In the jungle of competing scuba products, each claiming to be better and cheaper than the others, your local dive store owner is your guide. He should have the experience – in the water, at the repair bench, on the sales floor – to know what works and what you should pay for it. He cherry-picks the best values, strikes hard bargains on your behalf and reduces sensory overload to a manageable number of options. He spends his life investigating scuba gear so you don't have to.

If he's good, that's only the start. The dive store owner of your dreams will also organize scuba classes for you with caring, expert instructors, find you incredible dive trips, solve your unique problems and generally hold your hand. Only in your dreams? No, many such dive stores exist. Here's a checklist to help you know when you've found one.

  • An immediate greeting. A clerk busy with housekeeping chores should put them aside immediately when you enter. Even a clerk helping another customer or answering the phone should give you a quick, "I'll be with you in a minute." If the staff makes you feel like customers are an interruption to their real job of stocking shelves and looking at the computer screen, leave them to it.
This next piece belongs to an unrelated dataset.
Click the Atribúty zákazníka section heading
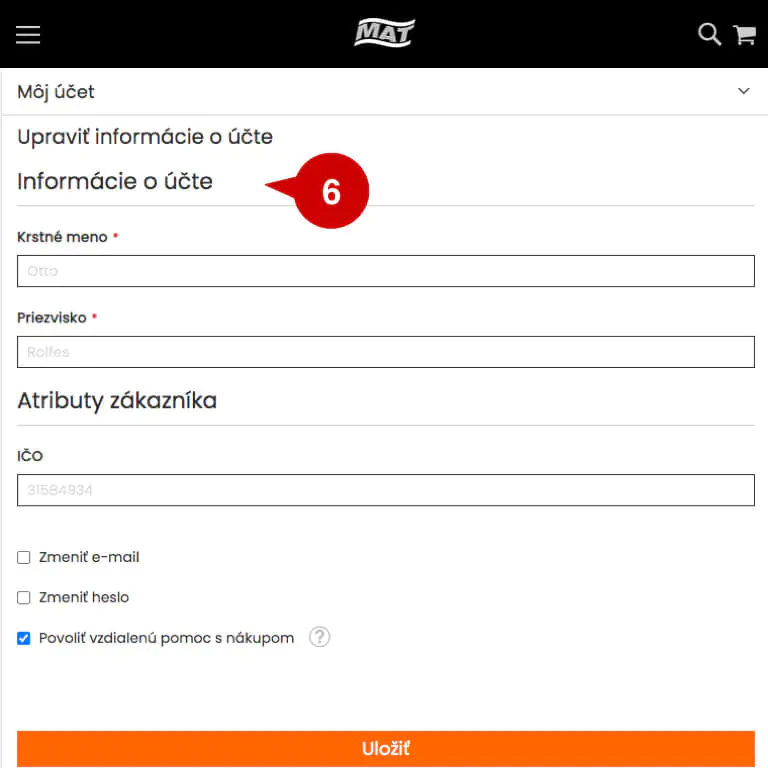The height and width of the screenshot is (768, 768). [117, 401]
  • A neat store. Neatness indicates organization and attention to detail in such apparently unrelated areas as special orders and warranty returns. Especially, peek into the service area. Are tools on hooks or scattered all around? If the bench is sloppy, how is the work? Do you really want this store repairing your regulator?
  • A well-stocked store. You want as many choices as possible. In BCs and exposure suits, you want to see the full range of sizes and colors, not settle for next-best. Full-range stocking is expensive but also a sign of success. "It means they'll be there for you in the future".
  • Multiple brand names. Look at exposure suits, fins, gear bags, regulators, snorkels. No single manufacturer makes the best product in every category, so if you see the same one or two brand names dominating all the shelves, you're probably not seeing the best values. It may be easier and cheaper for a retailer to order from one catalog, but it does not serve you as well.
  • A service department. It should be able to service your regulator in-house and give your tank a visual inspection on the spot. If the store has to send most diving equipment elsewhere for service, expect delays at the worst times.
  • Advanced education. A good retailer profits by improving your dive experience, not by pushing products. He'll offer classes so you'll dive better and want to do it more, not so he'll collect course fees. Look for advanced courses and specialty courses like wreck diving and underwater video in addition to the basic open-water course. Offering a selection of books and magazines is part of the education effort too.
  • Good rental gear. Rental gear should be well-organized and look fairly new. If fins and wetsuits are in odd heaps and battered regulators of all species are hanging everywhere, you should worry how well the gear is maintained. If the store owner doesn't care how pleasant or safe a renter's dive experience is, how much will he care about yours?
  • Nice folks. You need to be able to trust these people to give you honest advice and to deal straight with you. Trust your instincts here. Is your personality compatible enough for a long-term relationship with these people?